Last updated at Posted at 2024-07-23

はじめに

現実世界の中では、一品一葉のデータというのは、ほとんど存在せず、たいてい多品一葉のデータになっているかと思います。

なにか具体的なサンプルで見てみましょう。

お手元にレシートがあればそれを、なければ下のイメージをご覧ください。
IMG_3851.jpg
これは、とある居酒屋さんで私が仲間と昼飲みしていたときのレシートの一部ですが、飲み物も酒の肴も一品ずつ精算したりレシートをもらったりすることはないですよね。

つまりお客様グループ単位で複数の種類の注文を複数個、複数回にわたって取引するというのが一般的な商売の形態でデータの姿だと考えます。

では、このように当たり前すぎる伝票形式のデータを Power Appsで扱うにはどうするのでしょうか。
今回は、ひとつの例をご紹介いたします。

ごく普通の考え方

通常、このようなデータを取り扱う場合は、ヘッダーと明細の2つのデータテーブルを用意するのが一般的かと思います。

すなわち次のようなデータ構造となるでしょう。スクリーンショット 2024-07-22 144744.png

もちろん、この持ち方にはたくさんのメリットがあるので、一般的にこのような形式でデータを管理するわけですが、我々、市民開発者がローコードであるPower Platformを使って作成するアプリケーションのために、シェアポイントリスト上にヘッダー、明細、それぞれのリストを作成し、あたかもリレーションがあるかのように取り扱うのは、些かハードルが高いかと思います。ましてや、そのアプリの目的が、単に情報を伝達するためのものの場合は尚更です。

§ **作業内容**: 本文の「なにか具体的なサンプルで見てみましょう。」から「では、このように当たり前すぎる伝票形式のデータを Power Appsで扱うにはどうするのでしょうか。」までを、一字も変えずに書き写してください。 この先の資料は、上の本文とは別のものです。

§ **データ抜粋**:
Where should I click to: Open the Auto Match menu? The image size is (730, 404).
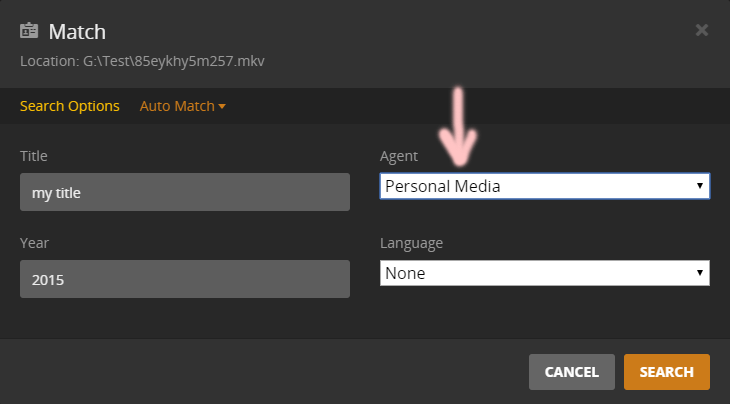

§ **解答例**:
なにか具体的なサンプルで見てみましょう。

お手元にレシートがあればそれを、なければ下のイメージをご覧ください。
IMG_3851.jpg
これは、とある居酒屋さんで私が仲間と昼飲みしていたときのレシートの一部ですが、飲み物も酒の肴も一品ずつ精算したりレシートをもらったりすることはないですよね。

つまりお客様グループ単位で複数の種類の注文を複数個、複数回にわたって取引するというのが一般的な商売の形態でデータの姿だと考えます。

では、このように当たり前すぎる伝票形式のデータを Power Appsで扱うにはどうするのでしょうか。